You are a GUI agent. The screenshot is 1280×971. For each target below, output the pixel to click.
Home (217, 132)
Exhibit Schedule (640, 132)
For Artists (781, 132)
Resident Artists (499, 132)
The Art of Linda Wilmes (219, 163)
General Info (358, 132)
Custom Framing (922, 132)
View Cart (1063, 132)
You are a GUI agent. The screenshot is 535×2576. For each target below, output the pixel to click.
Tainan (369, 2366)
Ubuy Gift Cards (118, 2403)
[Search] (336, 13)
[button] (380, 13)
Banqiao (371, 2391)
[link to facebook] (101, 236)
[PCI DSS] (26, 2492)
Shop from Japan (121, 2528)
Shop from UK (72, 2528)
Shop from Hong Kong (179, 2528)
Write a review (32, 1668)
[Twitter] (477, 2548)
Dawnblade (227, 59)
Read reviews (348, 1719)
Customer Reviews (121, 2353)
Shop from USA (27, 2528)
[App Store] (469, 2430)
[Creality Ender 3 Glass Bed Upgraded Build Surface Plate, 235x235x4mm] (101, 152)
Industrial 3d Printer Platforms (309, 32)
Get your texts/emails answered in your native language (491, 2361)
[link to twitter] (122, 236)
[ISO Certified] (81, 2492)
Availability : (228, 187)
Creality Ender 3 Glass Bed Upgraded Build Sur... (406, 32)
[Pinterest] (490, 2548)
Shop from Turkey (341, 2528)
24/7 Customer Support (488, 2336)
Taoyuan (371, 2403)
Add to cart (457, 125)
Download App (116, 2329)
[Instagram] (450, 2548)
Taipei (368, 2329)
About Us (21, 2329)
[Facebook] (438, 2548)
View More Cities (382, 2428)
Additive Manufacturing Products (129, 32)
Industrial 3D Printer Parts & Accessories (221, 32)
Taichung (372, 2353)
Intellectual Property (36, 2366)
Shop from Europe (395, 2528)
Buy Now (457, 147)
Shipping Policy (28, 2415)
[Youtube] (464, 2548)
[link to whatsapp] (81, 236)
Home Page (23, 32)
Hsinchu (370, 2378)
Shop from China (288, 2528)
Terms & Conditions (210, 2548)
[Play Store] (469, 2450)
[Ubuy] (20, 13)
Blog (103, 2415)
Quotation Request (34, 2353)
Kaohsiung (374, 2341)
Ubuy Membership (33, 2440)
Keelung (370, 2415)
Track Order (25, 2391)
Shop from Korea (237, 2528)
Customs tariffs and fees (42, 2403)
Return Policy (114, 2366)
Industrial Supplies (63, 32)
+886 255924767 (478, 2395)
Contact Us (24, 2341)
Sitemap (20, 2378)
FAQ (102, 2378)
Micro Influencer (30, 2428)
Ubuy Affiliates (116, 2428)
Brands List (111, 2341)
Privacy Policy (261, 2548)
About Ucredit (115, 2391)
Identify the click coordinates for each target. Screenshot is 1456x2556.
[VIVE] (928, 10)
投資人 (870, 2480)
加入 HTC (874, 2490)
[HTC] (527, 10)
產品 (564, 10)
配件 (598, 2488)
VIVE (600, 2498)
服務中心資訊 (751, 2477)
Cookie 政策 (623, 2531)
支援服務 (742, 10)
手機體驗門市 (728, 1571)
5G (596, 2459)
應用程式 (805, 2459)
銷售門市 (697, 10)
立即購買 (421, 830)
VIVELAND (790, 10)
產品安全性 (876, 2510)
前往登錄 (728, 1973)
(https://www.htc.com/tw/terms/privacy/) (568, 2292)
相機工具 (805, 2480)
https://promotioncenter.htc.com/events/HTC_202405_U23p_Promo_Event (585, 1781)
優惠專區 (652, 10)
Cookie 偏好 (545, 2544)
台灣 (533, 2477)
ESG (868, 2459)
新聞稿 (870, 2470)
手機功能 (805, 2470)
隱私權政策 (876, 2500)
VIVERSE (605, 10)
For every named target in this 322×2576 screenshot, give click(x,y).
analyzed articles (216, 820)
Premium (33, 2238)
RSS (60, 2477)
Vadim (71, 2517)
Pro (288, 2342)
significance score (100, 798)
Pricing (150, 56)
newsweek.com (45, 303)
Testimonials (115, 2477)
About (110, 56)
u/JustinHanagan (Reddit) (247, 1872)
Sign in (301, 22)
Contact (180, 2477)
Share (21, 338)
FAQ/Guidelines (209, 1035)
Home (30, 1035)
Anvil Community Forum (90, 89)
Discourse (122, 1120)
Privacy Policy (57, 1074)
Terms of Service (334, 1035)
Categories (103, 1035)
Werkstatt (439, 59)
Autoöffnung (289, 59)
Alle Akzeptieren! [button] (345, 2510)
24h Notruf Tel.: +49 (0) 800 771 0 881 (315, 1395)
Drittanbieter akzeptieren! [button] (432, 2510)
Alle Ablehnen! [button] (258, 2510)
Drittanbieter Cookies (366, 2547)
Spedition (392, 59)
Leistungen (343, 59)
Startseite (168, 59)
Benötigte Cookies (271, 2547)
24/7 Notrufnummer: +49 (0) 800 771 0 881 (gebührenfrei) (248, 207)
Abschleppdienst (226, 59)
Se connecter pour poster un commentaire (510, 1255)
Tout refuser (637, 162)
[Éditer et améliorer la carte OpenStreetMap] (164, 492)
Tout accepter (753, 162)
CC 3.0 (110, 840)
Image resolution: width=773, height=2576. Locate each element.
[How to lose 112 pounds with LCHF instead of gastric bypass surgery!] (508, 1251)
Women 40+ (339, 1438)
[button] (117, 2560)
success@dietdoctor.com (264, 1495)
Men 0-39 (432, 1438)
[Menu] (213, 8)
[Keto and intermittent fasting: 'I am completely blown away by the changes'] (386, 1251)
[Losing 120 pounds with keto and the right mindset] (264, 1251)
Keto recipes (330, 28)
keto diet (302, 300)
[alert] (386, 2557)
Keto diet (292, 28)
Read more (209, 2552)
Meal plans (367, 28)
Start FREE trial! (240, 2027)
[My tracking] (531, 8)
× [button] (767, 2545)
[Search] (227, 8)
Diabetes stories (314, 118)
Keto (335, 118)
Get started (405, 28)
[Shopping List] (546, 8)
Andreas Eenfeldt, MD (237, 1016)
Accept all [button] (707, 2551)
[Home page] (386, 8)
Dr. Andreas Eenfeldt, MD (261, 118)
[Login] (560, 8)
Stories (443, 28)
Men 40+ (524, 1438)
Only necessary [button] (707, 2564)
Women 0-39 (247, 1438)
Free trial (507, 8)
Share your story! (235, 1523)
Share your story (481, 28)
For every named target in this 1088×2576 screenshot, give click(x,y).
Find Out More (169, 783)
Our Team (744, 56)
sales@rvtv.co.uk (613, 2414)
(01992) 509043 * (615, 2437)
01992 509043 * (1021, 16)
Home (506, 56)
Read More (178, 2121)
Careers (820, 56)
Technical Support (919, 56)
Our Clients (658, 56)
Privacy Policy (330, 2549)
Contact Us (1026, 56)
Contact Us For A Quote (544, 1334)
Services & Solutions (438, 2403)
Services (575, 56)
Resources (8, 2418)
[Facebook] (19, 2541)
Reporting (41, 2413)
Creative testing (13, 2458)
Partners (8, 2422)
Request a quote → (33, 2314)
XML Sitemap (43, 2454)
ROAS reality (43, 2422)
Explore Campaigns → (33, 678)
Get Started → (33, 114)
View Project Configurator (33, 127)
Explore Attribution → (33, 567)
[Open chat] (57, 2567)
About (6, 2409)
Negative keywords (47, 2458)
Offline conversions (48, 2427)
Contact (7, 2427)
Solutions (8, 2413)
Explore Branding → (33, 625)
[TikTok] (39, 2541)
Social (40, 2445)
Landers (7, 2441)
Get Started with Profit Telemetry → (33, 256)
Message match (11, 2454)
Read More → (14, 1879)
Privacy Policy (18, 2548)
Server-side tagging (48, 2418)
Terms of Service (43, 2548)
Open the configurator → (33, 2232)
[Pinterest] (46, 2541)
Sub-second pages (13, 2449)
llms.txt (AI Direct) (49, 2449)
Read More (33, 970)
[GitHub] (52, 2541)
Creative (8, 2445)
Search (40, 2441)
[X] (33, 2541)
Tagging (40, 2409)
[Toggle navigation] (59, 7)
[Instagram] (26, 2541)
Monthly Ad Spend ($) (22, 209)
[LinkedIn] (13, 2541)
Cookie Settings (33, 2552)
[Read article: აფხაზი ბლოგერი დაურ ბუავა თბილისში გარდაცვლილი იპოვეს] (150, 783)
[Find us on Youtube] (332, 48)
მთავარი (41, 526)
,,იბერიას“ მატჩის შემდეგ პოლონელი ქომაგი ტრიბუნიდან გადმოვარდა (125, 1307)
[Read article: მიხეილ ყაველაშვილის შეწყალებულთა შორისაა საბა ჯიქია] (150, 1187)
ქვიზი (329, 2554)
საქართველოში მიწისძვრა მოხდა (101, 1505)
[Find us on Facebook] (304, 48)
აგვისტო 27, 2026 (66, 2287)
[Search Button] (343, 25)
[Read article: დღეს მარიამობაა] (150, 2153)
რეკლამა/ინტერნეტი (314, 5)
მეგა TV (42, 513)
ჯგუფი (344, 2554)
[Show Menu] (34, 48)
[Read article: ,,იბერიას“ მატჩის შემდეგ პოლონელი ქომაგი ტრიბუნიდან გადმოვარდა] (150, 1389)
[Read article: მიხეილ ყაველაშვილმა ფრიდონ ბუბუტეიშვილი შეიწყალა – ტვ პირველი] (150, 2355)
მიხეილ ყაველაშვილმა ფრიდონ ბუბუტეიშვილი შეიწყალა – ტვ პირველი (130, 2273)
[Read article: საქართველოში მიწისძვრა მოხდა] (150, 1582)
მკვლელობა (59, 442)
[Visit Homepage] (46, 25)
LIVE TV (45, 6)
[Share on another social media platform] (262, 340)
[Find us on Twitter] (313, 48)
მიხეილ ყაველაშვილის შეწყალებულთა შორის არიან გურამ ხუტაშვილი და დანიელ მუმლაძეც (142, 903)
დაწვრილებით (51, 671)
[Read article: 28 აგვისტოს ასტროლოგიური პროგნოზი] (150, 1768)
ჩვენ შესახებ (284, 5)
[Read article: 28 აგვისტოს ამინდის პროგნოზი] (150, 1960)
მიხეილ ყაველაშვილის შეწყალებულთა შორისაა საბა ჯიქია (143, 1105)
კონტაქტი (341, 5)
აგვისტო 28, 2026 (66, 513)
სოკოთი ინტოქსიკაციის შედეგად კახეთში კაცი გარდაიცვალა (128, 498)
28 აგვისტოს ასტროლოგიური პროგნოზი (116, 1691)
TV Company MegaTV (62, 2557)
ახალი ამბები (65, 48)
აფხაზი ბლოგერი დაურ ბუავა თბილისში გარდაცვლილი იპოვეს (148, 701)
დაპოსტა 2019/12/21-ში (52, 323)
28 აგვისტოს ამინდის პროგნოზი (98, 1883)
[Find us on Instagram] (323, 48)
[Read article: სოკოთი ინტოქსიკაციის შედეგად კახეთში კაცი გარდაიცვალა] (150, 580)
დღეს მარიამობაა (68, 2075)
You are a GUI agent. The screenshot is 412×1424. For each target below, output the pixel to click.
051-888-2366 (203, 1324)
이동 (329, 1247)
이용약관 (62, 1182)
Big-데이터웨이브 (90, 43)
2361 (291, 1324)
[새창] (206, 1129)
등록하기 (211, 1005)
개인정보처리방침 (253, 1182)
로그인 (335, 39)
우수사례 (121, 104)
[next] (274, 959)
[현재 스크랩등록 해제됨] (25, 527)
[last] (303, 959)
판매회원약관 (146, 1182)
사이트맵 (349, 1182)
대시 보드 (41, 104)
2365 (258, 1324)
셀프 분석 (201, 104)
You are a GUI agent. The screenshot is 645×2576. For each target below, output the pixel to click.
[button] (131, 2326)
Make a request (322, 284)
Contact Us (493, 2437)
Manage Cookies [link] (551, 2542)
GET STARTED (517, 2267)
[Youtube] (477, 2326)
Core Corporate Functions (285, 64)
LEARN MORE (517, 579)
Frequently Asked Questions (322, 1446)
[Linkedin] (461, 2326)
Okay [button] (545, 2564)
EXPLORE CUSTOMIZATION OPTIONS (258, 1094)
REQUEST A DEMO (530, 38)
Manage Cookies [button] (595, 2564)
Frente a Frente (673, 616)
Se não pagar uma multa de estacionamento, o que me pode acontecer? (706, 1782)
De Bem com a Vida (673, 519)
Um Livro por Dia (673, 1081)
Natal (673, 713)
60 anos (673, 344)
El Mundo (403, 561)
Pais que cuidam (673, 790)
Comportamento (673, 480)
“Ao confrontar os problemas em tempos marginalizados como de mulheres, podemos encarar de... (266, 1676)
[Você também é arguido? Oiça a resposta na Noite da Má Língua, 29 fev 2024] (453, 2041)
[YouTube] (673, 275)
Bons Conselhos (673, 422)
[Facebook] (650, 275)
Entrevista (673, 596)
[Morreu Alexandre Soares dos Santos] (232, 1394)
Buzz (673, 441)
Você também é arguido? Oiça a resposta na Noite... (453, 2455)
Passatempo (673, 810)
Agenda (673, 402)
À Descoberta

════════════════

◆ **INSTRUCTIONS FOR THE TASK**
Write the opening line of the data above and every line after it, exactly, stopping once you have written the line with "Creality Ender 3 Glass Bed Upgraded Build Sur...".

◆ **SOLUTION TO THIS PROBLEM**
You are a GUI agent. The screenshot is 1280×971. For each target below, output the pixel to click.
Home (217, 132)
Exhibit Schedule (640, 132)
For Artists (781, 132)
Resident Artists (499, 132)
The Art of Linda Wilmes (219, 163)
General Info (358, 132)
Custom Framing (922, 132)
View Cart (1063, 132)
You are a GUI agent. The screenshot is 535×2576. For each target below, output the pixel to click.
Tainan (369, 2366)
Ubuy Gift Cards (118, 2403)
[Search] (336, 13)
[button] (380, 13)
Banqiao (371, 2391)
[link to facebook] (101, 236)
[PCI DSS] (26, 2492)
Shop from Japan (121, 2528)
Shop from UK (72, 2528)
Shop from Hong Kong (179, 2528)
Write a review (32, 1668)
[Twitter] (477, 2548)
Dawnblade (227, 59)
Read reviews (348, 1719)
Customer Reviews (121, 2353)
Shop from USA (27, 2528)
[App Store] (469, 2430)
[Creality Ender 3 Glass Bed Upgraded Build Surface Plate, 235x235x4mm] (101, 152)
Industrial 3d Printer Platforms (309, 32)
Get your texts/emails answered in your native language (491, 2361)
[link to twitter] (122, 236)
[ISO Certified] (81, 2492)
Availability : (228, 187)
Creality Ender 3 Glass Bed Upgraded Build Sur... (406, 32)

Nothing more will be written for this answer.